From News Nation:
“California governor denies
RFK assassin Sirhan Sirhan parole”
California’s governor on Thursday
rejected releasing Robert F. Kennedy assassin Sirhan Sirhan from prison more
than a half-century after the 1968 slaying left a deep wound during one of
America’s darkest times. Gov. Gavin Newsom, who has cited RFK as his “political
hero” and embraced the historical significance of his decision, rejected a
recommendation from a two-person panel of parole commissioners. Newsom said
Sirhan, now 77, poses an unreasonable threat to public safety. “Mr. Sirhan’s
assassination of Senator Kennedy is among the most notorious crimes in American
history,” Newsom wrote in his decision. “After decades in prison, he has failed
to address the deficiencies that led him to assassinate Senator Kennedy. Mr.

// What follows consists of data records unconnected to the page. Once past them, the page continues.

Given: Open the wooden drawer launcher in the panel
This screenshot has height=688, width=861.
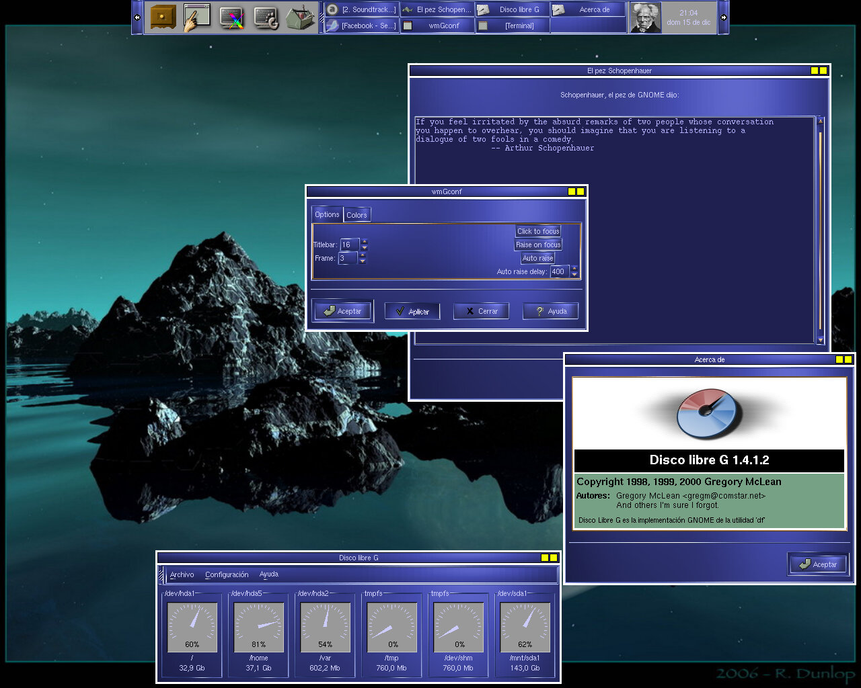Looking at the screenshot, I should pyautogui.click(x=163, y=17).
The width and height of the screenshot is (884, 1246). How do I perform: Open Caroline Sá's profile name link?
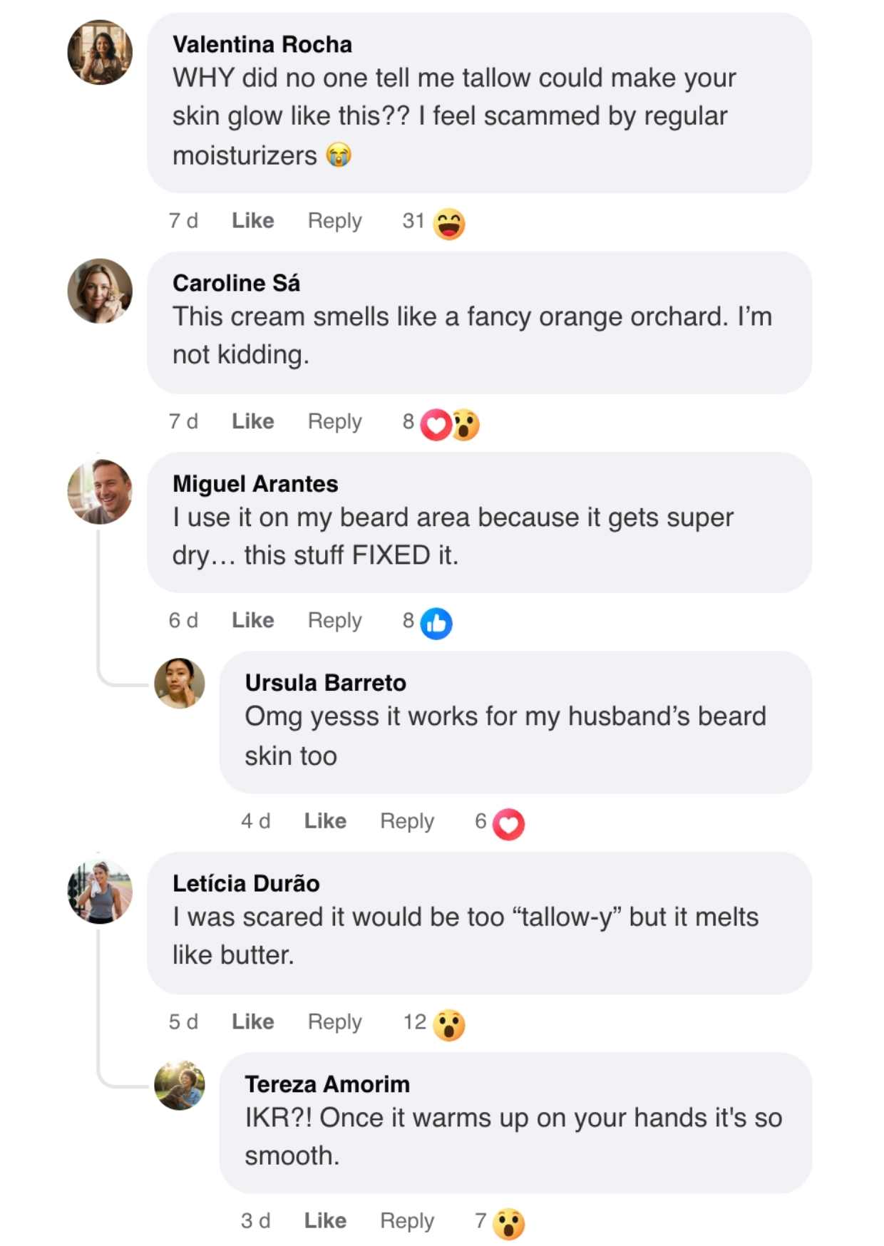(x=236, y=283)
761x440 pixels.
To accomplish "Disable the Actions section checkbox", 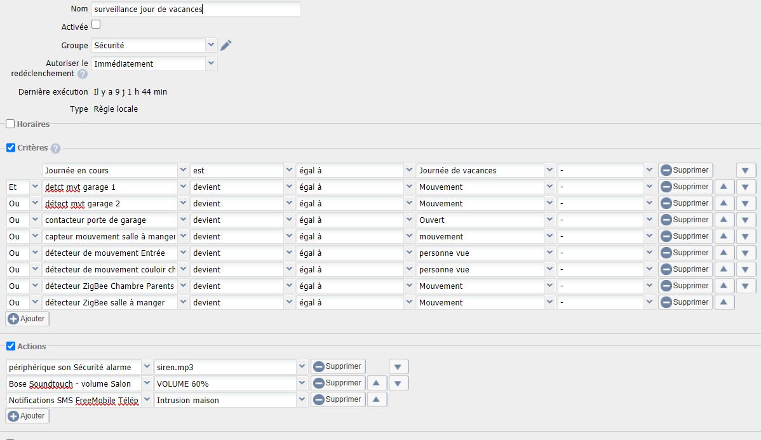I will point(10,346).
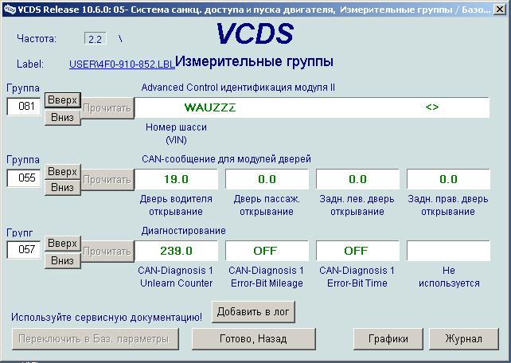Click the VCDS icon in title bar

click(8, 8)
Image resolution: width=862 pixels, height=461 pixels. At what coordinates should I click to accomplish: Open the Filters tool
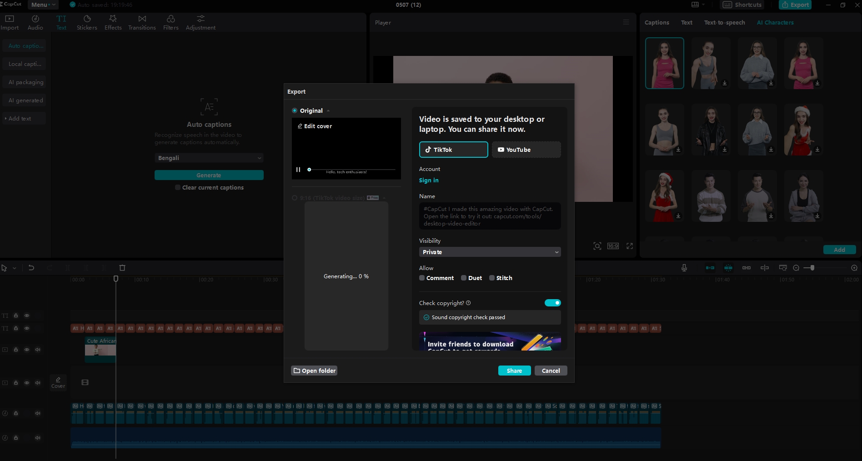tap(170, 22)
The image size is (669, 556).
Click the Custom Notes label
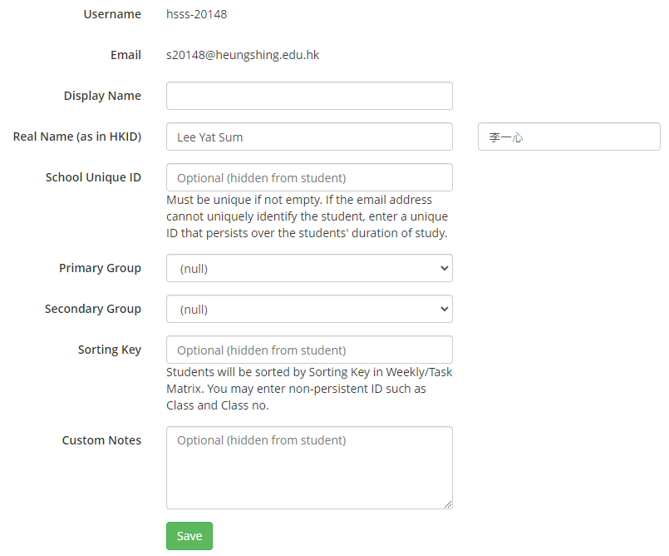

Sirhan lacks the insight that would prevent him from making the same types of
dangerous decisions he made in the past.” He said factors in his decision
included Sirhan’s refusal to accept responsibility for his crime, his lack of
insight and the accountability required to support his safe release, his
failure to disclaim violence committed in his name, and his failure to mitigate
his risk factors.
Kennedy, the U.S. senator from
New York, was shot moments after he claimed victory in California’s pivotal
Democratic presidential primary. Five others were wounded during the
assassination at the Ambassador Hotel in Los Angeles. The slaying took place
five years after his brother, President John F. Kennedy, was assassinated. Sirhan
will be scheduled for a new parole hearing no later than February 2023. He will
ask a judge to overturn Newsom’s denial, said his defense attorney, Angela
Berry. “We fully expect that judicial review of the governor’s decision will
show that the governor got it wrong,” she said.
State law holds that inmates are
supposed to be paroled unless they pose a current unreasonable public safety
risk, she said, adding that “not an iota of evidence exists to suggest Mr.
Sirhan is still a danger to society.” She said the parole process has become
politicized and Newsom “chose to overrule his own experts (on the parole
board), ignoring the law.” Parole commissioners found Sirhan suitable for
release “because of his impressive extensive record of rehabilitation over the
last half-century,” she said. “Since the mid-1980’s Mr. Sirhan has consistently
been found by prison psychologists and psychiatrists to not pose an
unreasonable risk of danger to the public.” During his parole hearing, the
white-haired Sirhan called Kennedy “the hope of the world.” But he stopped
short of taking full responsibility for a shooting he said he doesn’t recall
because he was drunk. “It pains me … the knowledge for such a horrible deed, if
I did in fact do that,” Sirhan said.
The parole panel’s recommendation
in August to release Sirhan divided the iconic Kennedy family, with two of
RFK’s sons — Douglas Kennedy and Robert F. Kennedy Jr. — supporting his
release. But six of Kennedy’s nine surviving children and Ethel Kennedy, RFK’s
wife, urged Newsom to block his parole. The panel’s decision was based in part
on several new California laws since he was denied parole in 2016 — the 15th
time he’d lost his bid for release. Commissioners were required to consider
that Sirhan committed his crime at a young age, when he was 24; that he now is
elderly; and that the Christian Palestinian who immigrated from Jordan had
suffered childhood trauma from the conflict in the Middle East. In addition,
Los Angeles County prosecutors didn’t object to his parole, following District
Attorney George Gascón’s policy that prosecutors should not be involved in
deciding whether prisoners are ready for release.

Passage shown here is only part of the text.